Xline
Xline copied to clipboard
TXN optimization
The following is the benchmark data of xline and etcd process txn put requests
benchmark command:
benchmark --clients=${clients} txn-put --key-size=8 --val-size=256 --total=${total} --key-space-size=${key-space-size}
Xline
QPS | Latency(ms) | Time(s) | clients | total | key-space-size |
---|---|---|---|---|---|
324.3 | 3.1 | 6.2 | 1 | 2000 | 1 |
2768.4 | 3.6 | 3.6 | 10 | 10000 | 1 |
5429.5 | 9.2 | 3.7 | 50 | 20000 | 1 |
5498.6 | 18.1 | 3.6 | 100 | 20000 | 1 |
5485.5 | 36.3 | 5.5 | 200 | 30000 | 1 |
331.5 | 3.0 | 6.0 | 1 | 2000 | 100000 |
2700.4 | 3.7 | 3.7 | 10 | 10000 | 100000 |
5470.5 | 9.1 | 3.7 | 50 | 20000 | 100000 |
5563.0 | 17.9 | 3.6 | 100 | 20000 | 100000 |
5530.4 | 36.1 | 5.4 | 200 | 30000 | 100000 |
etcd
QPS | Latency(ms) | Time(s) | clients | total | key-space-size |
---|---|---|---|---|---|
935.9 | 1.1 | 2.1 | 1 | 2000 | 1 |
3341.5 | 3.0 | 3.0 | 10 | 10000 | 1 |
12219.3 | 4.1 | 1.6 | 50 | 20000 | 1 |
25641.9 | 3.9 | 0.8 | 100 | 20000 | 1 |
16737.8 | 11.9 | 1.8 | 200 | 30000 | 1 |
812.7 | 1.2 | 2.5 | 1 | 2000 | 100000 |
4034.8 | 2.5 | 2.5 | 10 | 10000 | 100000 |
13525.4 | 3.7 | 1.5 | 50 | 20000 | 100000 |
24238.7 | 4.1 | 0.8 | 100 | 20000 | 100000 |
30863.9 | 6.5 | 1.0 | 200 | 30000 | 100000 |
In our current implementation of Txn, there are some optimized parts, as follows:
- [ ] Read-only Txn requests do not need to go through the consensus protocol, we can optimize read-only requests through the
ReadState
mechanism - [ ] Provide concurrent read and write capabilities at the storage layer
We have identified the bottleneck for performance degradation in Xline TXN by profiling with perf.

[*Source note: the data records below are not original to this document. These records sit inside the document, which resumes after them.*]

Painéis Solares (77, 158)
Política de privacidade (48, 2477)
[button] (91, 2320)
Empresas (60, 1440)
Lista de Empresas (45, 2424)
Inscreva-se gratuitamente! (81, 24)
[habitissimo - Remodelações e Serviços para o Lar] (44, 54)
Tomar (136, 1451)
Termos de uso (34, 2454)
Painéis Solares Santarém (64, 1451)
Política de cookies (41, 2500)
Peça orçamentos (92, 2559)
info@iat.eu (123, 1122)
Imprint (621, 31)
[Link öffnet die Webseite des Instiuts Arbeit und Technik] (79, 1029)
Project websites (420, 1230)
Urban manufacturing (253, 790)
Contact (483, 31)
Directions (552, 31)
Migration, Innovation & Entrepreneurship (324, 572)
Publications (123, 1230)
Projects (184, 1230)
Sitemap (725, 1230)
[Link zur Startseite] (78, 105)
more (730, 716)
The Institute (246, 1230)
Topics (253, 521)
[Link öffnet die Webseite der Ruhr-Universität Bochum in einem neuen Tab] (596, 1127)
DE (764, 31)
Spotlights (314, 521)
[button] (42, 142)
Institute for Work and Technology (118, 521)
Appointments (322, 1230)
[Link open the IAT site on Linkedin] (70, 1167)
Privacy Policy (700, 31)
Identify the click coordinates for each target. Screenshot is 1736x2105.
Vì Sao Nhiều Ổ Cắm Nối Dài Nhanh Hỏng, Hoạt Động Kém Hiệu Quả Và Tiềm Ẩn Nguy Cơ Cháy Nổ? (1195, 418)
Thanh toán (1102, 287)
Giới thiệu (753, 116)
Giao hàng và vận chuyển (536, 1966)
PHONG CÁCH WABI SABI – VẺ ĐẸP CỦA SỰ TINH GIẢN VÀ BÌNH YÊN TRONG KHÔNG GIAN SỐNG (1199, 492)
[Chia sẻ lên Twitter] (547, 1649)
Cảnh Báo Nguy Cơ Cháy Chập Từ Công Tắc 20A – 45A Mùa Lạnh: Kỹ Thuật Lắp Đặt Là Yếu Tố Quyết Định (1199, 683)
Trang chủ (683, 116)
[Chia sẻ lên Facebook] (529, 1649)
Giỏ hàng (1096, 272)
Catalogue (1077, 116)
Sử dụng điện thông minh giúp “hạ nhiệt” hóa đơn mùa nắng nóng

Here are the specific details from perf:
As you can see, the Index::mark_available
is the bottleneck. We have tried to remove this mark_avaliable
method and do the benchmark again. All the tests listed below use the same benchmark command, ./benchmark put 10 100000
, which means using 10 clients to put keys. The key space size is 100K.`
engine | remove mark_available | total | slowest | fastest | avg | rps | 99% |
---|---|---|---|---|---|---|---|
memory | no | 73.6666 s | 71.5 ms | 2.1 ms | 7.4 ms | 1357.4677 | 13.4 ms |
memory | yes | 56.5029 s | 77.8 ms | 2.3 ms | 5.6 ms | 1769.8196 | 8.7 ms |
rocksdb | no | 295.0114 s | 83.1 ms | 6.7 ms | 29.5 ms | 338.9699 | 49.7 ms |
rocksdb | yes | 59.3128 | 98.2 ms | 2.3 ms | 5.9 ms | 1685.9769 | 9.2 ms |
Current Problem
Currently, Xline uses a version-based storage schema to achieve the multi-version storage feature for key-value pairs. During the actual storage of a key-value pair (the process of sync_put_request
), the following two steps are involved:
- Execute
Index::insert_or_update_revision
to generate aKeyRevision
for the key and insert it into the Index. - Convert the
KeyRevision
from step 1 into aRevision
and store the value with theRevision
as the key.
When getting a key-value pair (the process of handle_range_request
), the corresponding KeyRevision
needs to be read from the Index
before accessing the database.
Since Xline does not implement real MVCC transactions, there is no atomicity guarantee between steps 1 and 2. This is not an issue for write requests such as PutRequest
or DeleteRangeRequest
because CURP's conflict detection mechanism can replace transaction functionality, ensuring that different write requests do not cause concurrency issues.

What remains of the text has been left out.